+++ RECORDED DATA

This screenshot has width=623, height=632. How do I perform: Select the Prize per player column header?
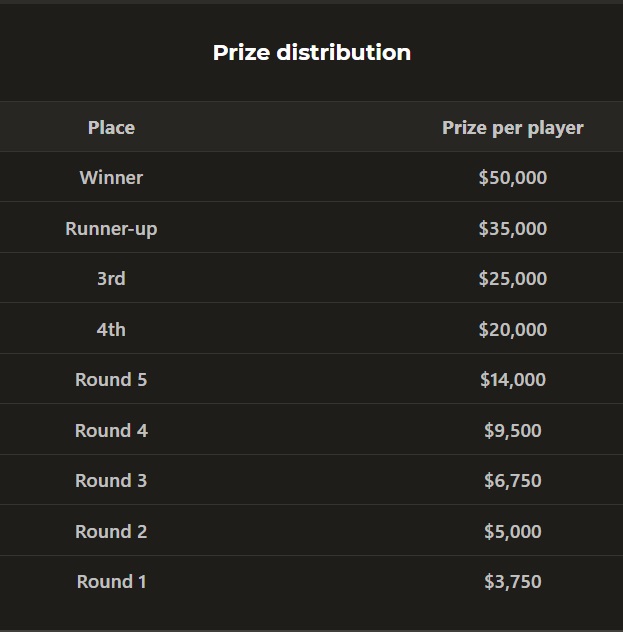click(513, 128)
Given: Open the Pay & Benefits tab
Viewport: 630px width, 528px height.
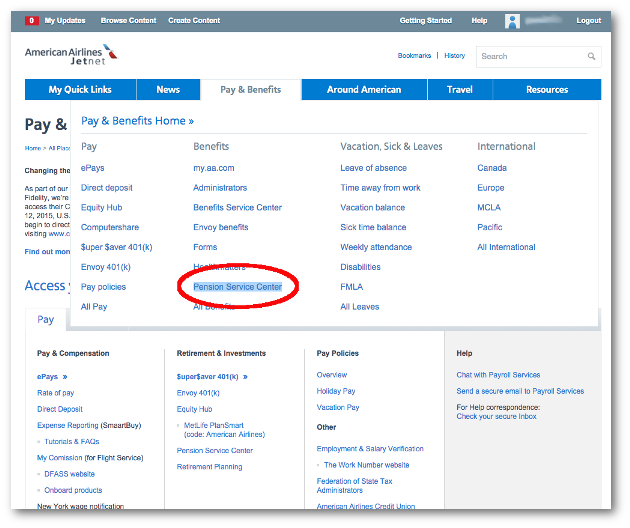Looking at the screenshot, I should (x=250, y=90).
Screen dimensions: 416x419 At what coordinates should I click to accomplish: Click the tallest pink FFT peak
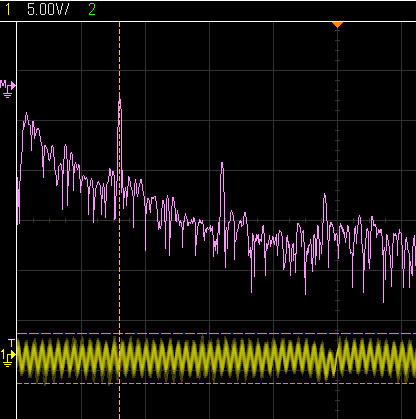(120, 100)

++++++

→ **AIM OF THE EXERCISE**
Print the listing exactly, minus any pictures.

→ **RESULT FOR THIS EXERCISE**
This screenshot has width=623, height=632. How do I perform: Select the Prize per player column header?
click(513, 128)
Given: Open the Pay & Benefits tab
Viewport: 630px width, 528px height.
Looking at the screenshot, I should (x=250, y=90).
Screen dimensions: 416x419 At what coordinates should I click to accomplish: Click the tallest pink FFT peak
(120, 100)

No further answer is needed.